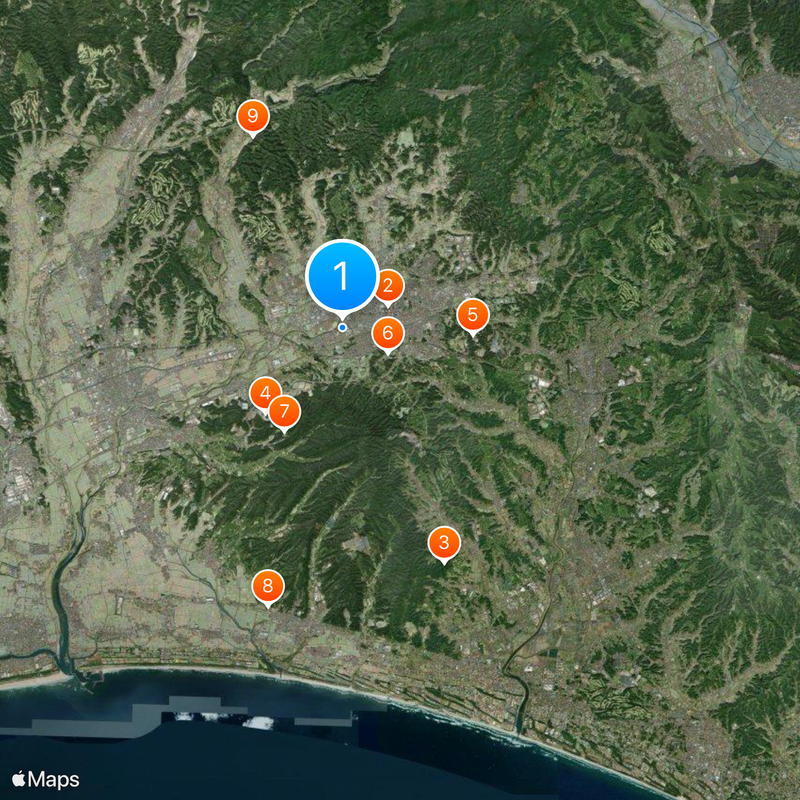The width and height of the screenshot is (800, 800).
Task: Click the white cloud patches over the sea
Action: pos(220,718)
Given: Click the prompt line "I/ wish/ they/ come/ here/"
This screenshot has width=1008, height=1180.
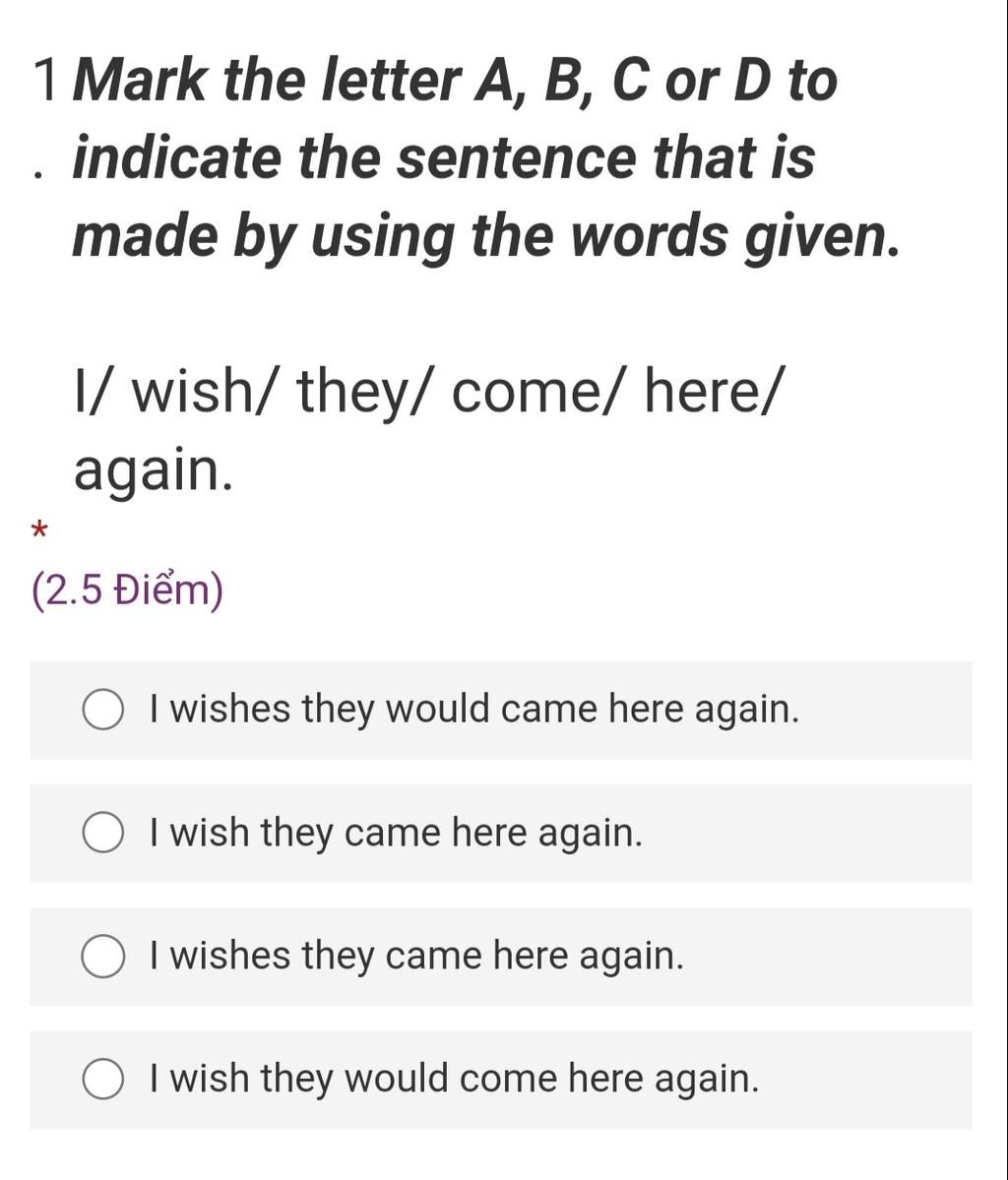Looking at the screenshot, I should 430,391.
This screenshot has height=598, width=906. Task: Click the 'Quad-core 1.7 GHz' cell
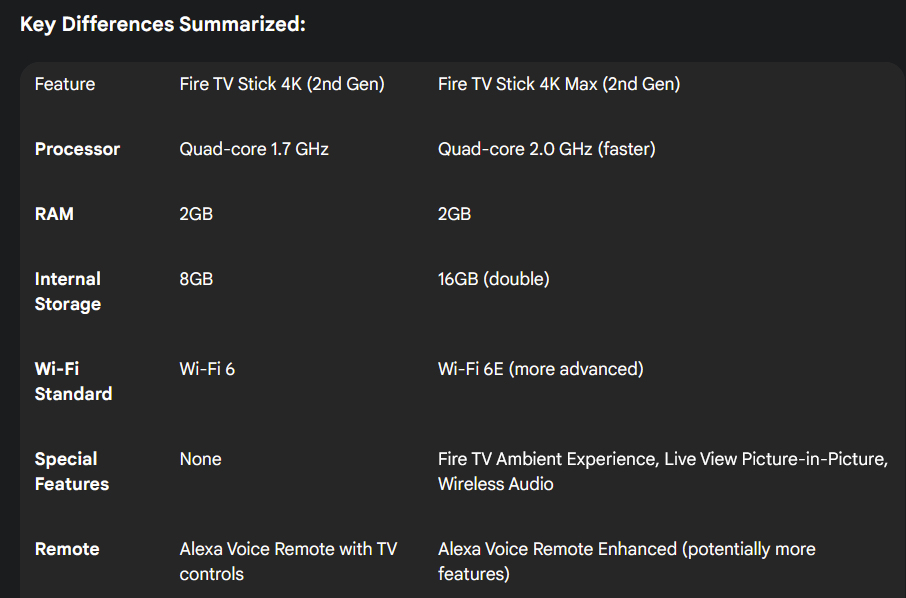pos(254,149)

= = = = =

▶ About this exercise: From the line containing "Given: Click the" down to the last line of the data above, transcribe exactly those lines and no others; omit the pictures.

▶ Written answer:
Given: Click the prompt line "I/ wish/ they/ come/ here/"
This screenshot has width=1008, height=1180.
Looking at the screenshot, I should 430,391.
This screenshot has height=598, width=906. Task: Click the 'Quad-core 1.7 GHz' cell
pos(254,149)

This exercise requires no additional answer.